_Prompt:_ Return all lines below containing the word "target".

_Input records:_
Start of Block

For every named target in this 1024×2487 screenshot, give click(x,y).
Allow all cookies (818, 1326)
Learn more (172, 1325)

End of Block
Start of Block

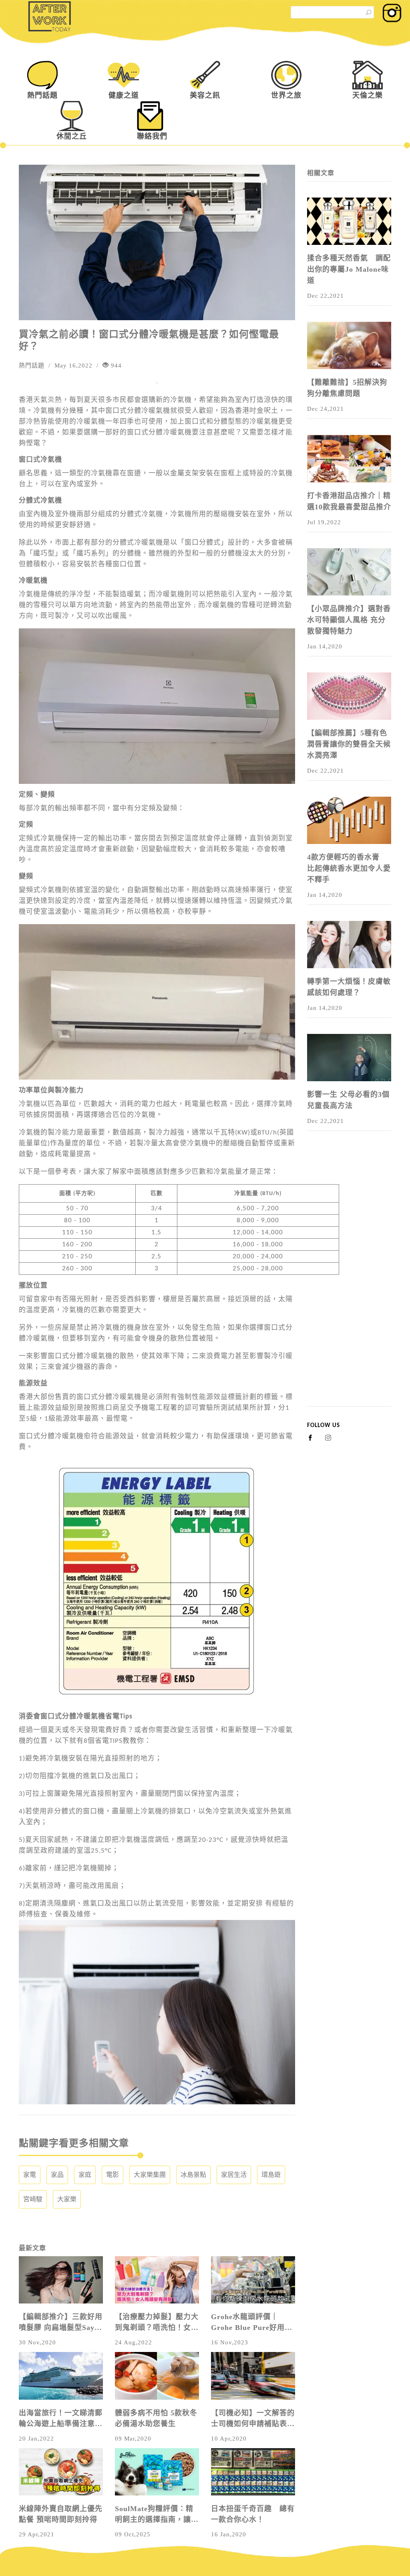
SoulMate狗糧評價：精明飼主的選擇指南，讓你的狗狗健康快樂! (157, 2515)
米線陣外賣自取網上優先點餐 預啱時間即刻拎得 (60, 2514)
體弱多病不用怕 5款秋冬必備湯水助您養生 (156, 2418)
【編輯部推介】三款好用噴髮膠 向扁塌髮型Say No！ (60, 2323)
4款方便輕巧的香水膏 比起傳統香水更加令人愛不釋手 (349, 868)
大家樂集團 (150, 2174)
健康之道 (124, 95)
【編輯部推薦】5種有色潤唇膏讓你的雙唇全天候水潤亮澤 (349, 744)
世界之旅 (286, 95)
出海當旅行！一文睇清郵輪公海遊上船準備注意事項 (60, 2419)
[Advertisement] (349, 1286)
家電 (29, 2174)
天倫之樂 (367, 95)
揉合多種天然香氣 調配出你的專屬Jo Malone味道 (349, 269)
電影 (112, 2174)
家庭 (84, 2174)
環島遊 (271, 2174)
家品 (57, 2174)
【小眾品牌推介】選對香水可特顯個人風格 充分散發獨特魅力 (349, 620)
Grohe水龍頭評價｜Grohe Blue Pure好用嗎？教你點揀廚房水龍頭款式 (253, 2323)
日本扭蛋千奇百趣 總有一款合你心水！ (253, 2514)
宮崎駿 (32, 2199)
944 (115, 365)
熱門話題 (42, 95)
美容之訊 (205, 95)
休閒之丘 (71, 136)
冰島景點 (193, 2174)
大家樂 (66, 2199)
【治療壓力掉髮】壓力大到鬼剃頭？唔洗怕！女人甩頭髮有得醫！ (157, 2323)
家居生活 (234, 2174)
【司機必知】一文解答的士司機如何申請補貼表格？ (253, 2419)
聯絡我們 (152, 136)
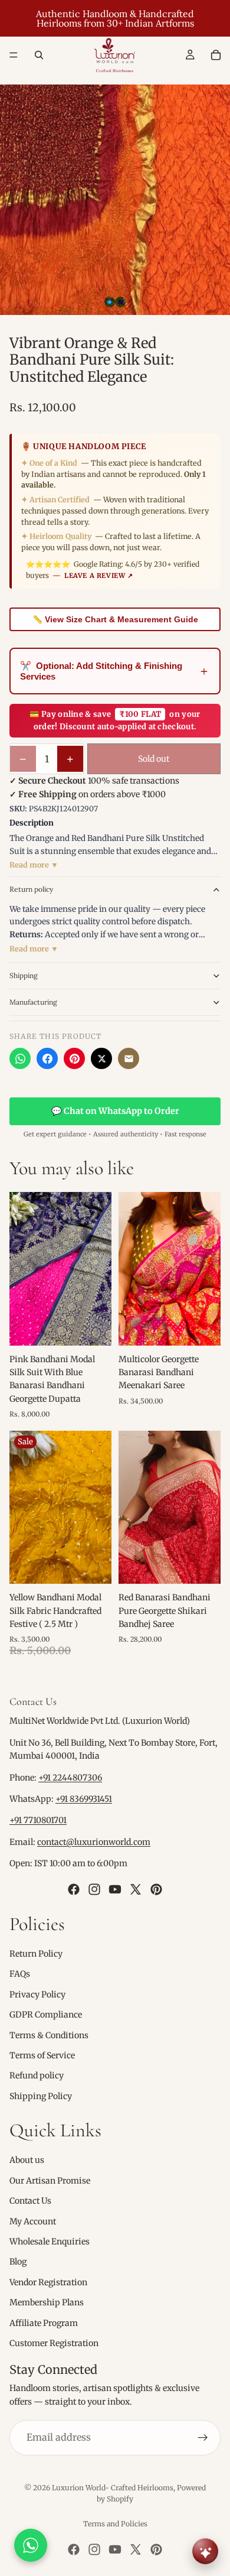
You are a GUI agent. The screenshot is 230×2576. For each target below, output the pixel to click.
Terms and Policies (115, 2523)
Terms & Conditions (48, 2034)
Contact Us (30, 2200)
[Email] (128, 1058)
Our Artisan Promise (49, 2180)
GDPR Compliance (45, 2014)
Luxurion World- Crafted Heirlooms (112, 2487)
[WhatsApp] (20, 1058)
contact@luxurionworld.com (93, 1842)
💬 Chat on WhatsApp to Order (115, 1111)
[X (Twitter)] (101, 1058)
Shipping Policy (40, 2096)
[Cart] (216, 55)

End of Block

_Output for this exercise:_
For every named target in this 1024×2487 screenshot, give click(x,y).
You are a GUI agent. The screenshot is 230×2576. For each target below, output the pixel to click.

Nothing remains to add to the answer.